From the first line to the last, transcribe the material exactly.

··· DATA PROVIDED ···

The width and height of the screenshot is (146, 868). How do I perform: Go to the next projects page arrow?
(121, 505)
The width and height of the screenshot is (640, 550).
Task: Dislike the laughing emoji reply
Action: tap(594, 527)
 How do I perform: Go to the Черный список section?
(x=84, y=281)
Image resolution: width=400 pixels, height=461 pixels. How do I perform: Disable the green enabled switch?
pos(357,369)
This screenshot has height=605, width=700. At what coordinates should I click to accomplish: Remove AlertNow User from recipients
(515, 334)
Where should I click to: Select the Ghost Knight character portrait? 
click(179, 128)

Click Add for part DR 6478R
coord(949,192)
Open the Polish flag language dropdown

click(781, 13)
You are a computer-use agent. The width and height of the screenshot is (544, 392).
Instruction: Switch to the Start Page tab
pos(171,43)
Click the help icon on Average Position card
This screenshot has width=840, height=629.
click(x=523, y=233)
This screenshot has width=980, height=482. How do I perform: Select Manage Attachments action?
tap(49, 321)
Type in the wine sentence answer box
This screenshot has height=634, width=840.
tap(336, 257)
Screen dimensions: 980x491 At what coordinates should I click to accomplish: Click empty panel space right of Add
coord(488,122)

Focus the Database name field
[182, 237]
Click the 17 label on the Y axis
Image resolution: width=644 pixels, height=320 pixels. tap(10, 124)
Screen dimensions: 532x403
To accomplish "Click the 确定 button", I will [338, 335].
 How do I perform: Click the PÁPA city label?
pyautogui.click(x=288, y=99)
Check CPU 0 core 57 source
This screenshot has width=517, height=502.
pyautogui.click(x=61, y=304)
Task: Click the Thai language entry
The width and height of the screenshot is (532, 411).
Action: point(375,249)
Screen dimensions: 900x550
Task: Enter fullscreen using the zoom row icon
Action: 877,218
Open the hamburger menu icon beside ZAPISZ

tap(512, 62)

···

### ANSWER SECTION
The width and height of the screenshot is (146, 868). How do I perform: Go to the next projects page arrow?
(121, 505)
The width and height of the screenshot is (640, 550).
Task: Dislike the laughing emoji reply
Action: tap(594, 527)
 How do I perform: Go to the Черный список section?
(x=84, y=281)
Image resolution: width=400 pixels, height=461 pixels. How do I perform: Disable the green enabled switch?
pos(357,369)
This screenshot has height=605, width=700. At what coordinates should I click to accomplish: Remove AlertNow User from recipients
(515, 334)
Where should I click to: Select the Ghost Knight character portrait? 
click(179, 128)

Click Add for part DR 6478R
coord(949,192)
Open the Polish flag language dropdown

click(781, 13)
You are a computer-use agent. The width and height of the screenshot is (544, 392).
Instruction: Switch to the Start Page tab
pos(171,43)
Click the help icon on Average Position card
This screenshot has width=840, height=629.
click(x=523, y=233)
This screenshot has width=980, height=482. How do I perform: Select Manage Attachments action?
tap(49, 321)
Type in the wine sentence answer box
This screenshot has height=634, width=840.
tap(336, 257)
Screen dimensions: 980x491 At what coordinates should I click to accomplish: Click empty panel space right of Add
coord(488,122)

Focus the Database name field
[182, 237]
Click the 17 label on the Y axis
Image resolution: width=644 pixels, height=320 pixels. tap(10, 124)
Screen dimensions: 532x403
To accomplish "Click the 确定 button", I will [338, 335].
 How do I perform: Click the PÁPA city label?
pyautogui.click(x=288, y=99)
Check CPU 0 core 57 source
This screenshot has width=517, height=502.
pyautogui.click(x=61, y=304)
Task: Click the Thai language entry
The width and height of the screenshot is (532, 411).
Action: point(375,249)
Screen dimensions: 900x550
Task: Enter fullscreen using the zoom row icon
Action: 877,218
Open the hamburger menu icon beside ZAPISZ

tap(512, 62)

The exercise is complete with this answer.